I’ll be 12 weeks prego this week…1st trimester down…and a pot belly to already show it! I surely “popped” fast this time…but I guess that happens when you have a layer of chub on your belly to start with! haha This time around has been a bit harder on me than last time…thank heavens for being on summer break. I have been EXHAUSTED…and pretty nauseous whenever I eat. So hopefully that goes away by next week!! I’m due Feb. 8th, yes I’ll be having a csection again, so that means baby will be coming at least 1 week early. Doc said that if I’m active like I was in my last pregnancy (which isn’t hard being a PE teacher AND this girl is NOT going to stop Zumba until I’m physically unable to do it anymore) the chances of this baby coming 3 weeks early like Owen did are high. Since having the cancer she recommended that I get the genetic testing done with this pregnancy (something I didn’t do with my first pregnancy) AND…YES we ARE finding out the sex of this baby!! I feel like we need to do that for Owen…he needs to be prepared for whats coming and I also feel that ALL three of us need that extra time to bond with the baby…and knowing the sex makes it easier to start the bonding process sooner (from what I can see of my friends…they seem to be able to bond with their fetus’ before they have sex organs! haha I don’t think I had that with Baby #1). I’m hoping to “learn” how to love more than one baby…it seems weird to be able to love something else as much as I love Owen…almost impossible…but everyone tells me that when you see Baby #2 those thoughts are gone and you love both of them equally.

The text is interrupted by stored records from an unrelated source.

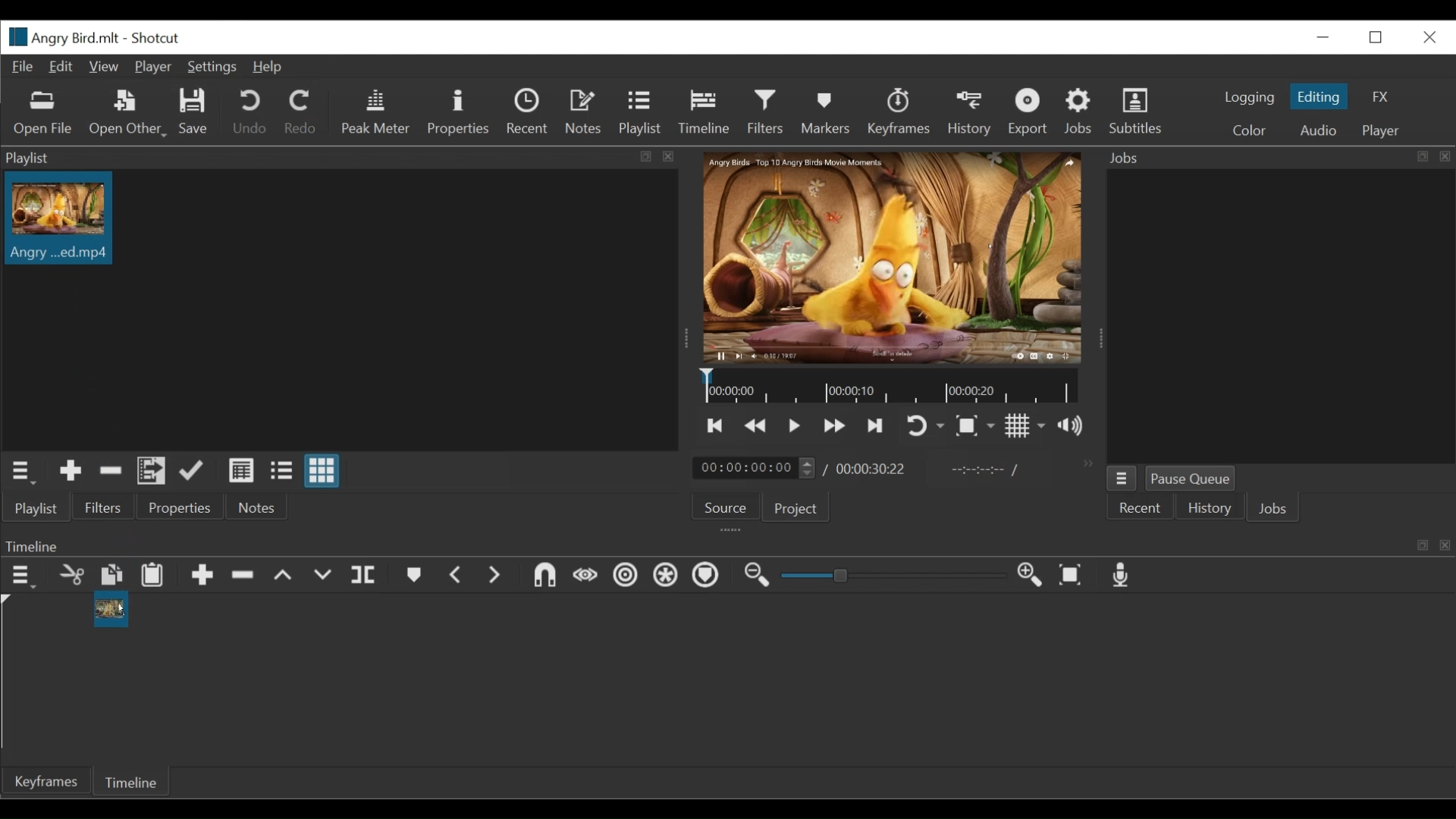  I want to click on FX, so click(1379, 95).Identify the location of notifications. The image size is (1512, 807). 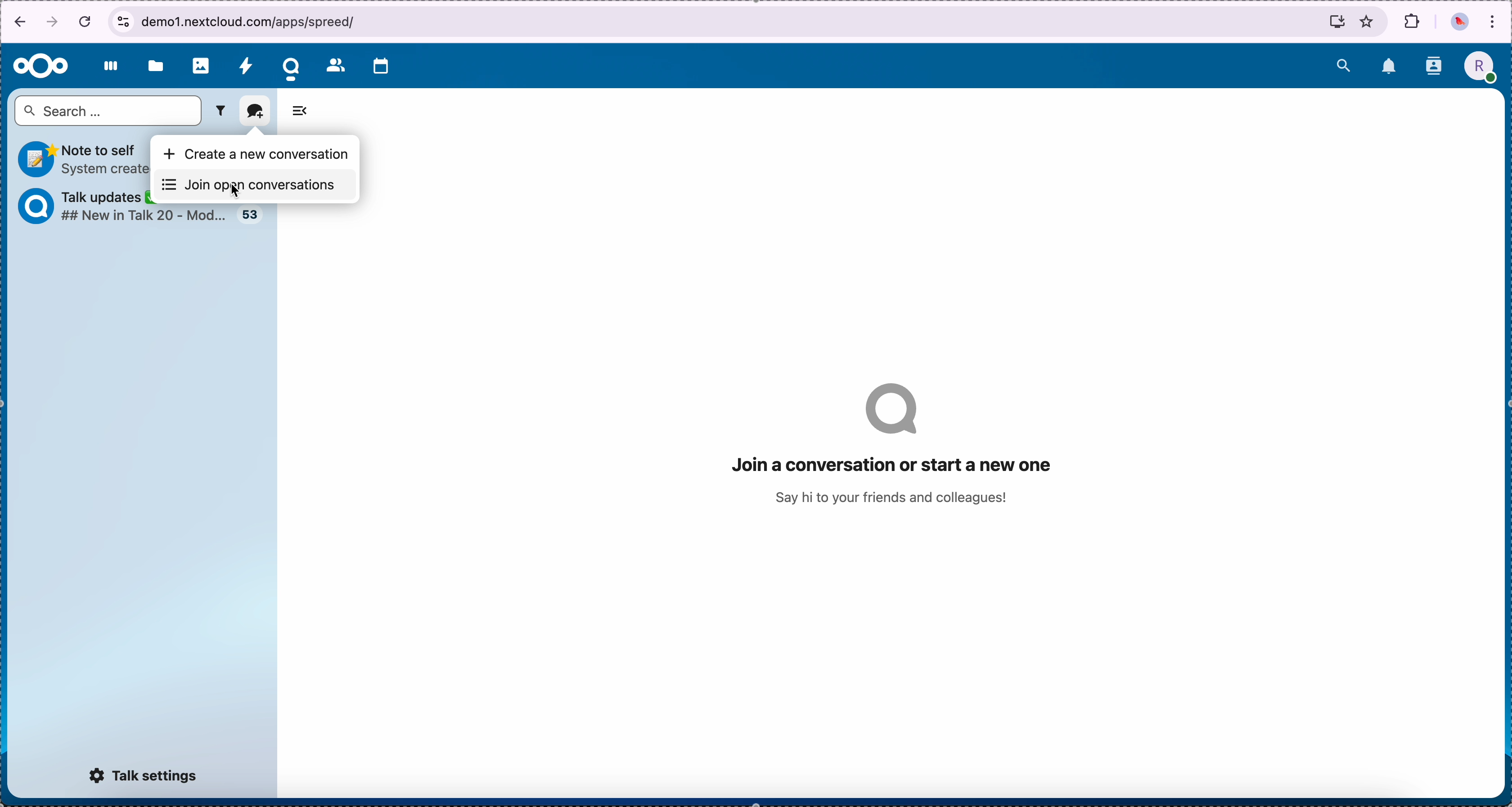
(1389, 67).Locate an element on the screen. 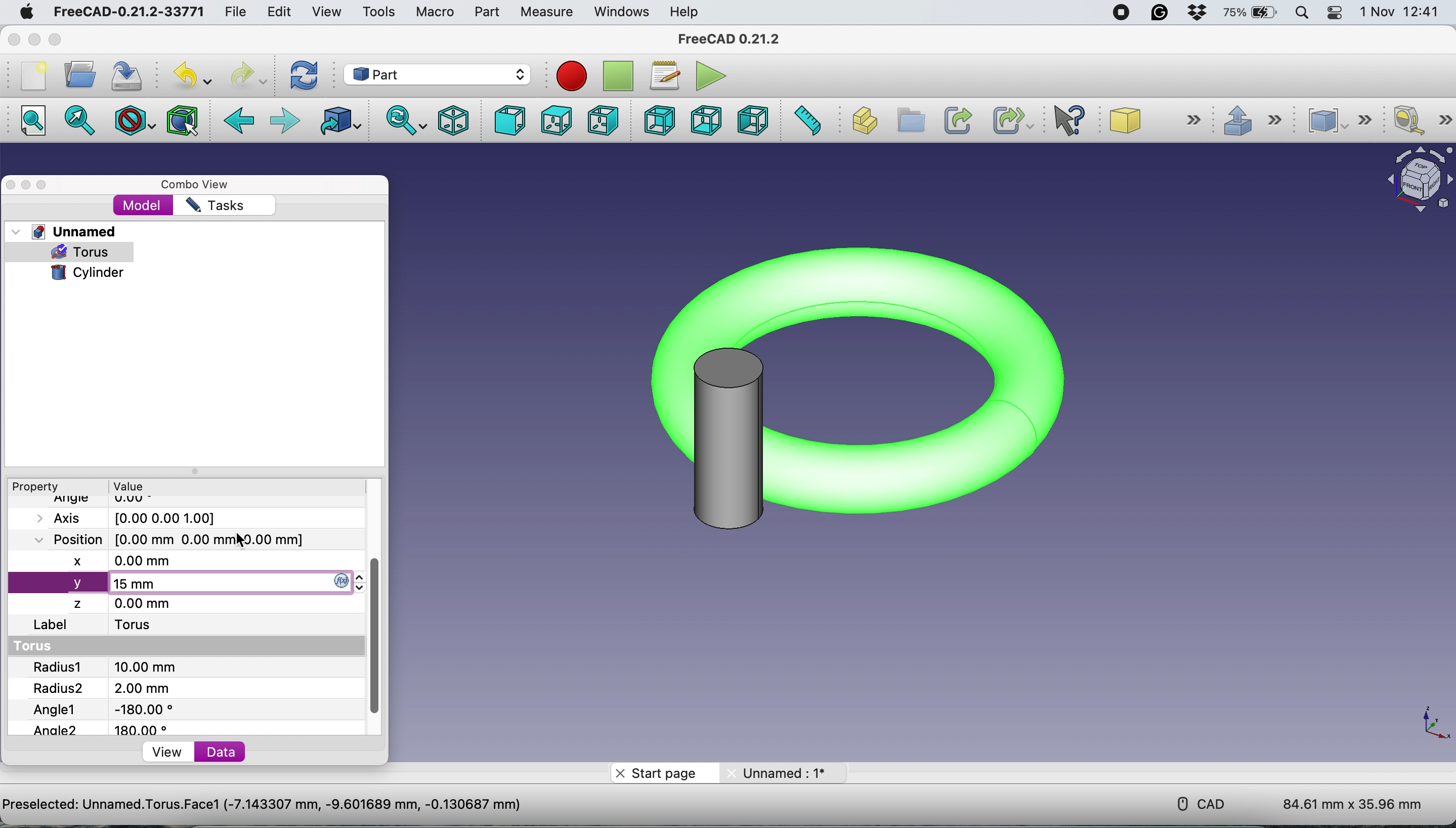 This screenshot has width=1456, height=828. edit is located at coordinates (277, 12).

I am 1 of 6 ladies whom I know of that are due in Feb 2013…many haven’t “come out” yet...so I won’t start listing them off…BUT looks like we can practically start our own facebook page for all of us Mommies-to-be-Again! haha Thanks for all the kind words when I announced on FB…appreciate it..and YOU KNOW I’ll be updating throughout this pregnancy! haha
ps. And during the “Wally” Surgery…many peeps were telling me to numb the pain with drugs or bottles of wine…BUT…I wasn’t able to do either. Had to tough the sh*t out drug free since I didn’t wanna risk my little peanut!!!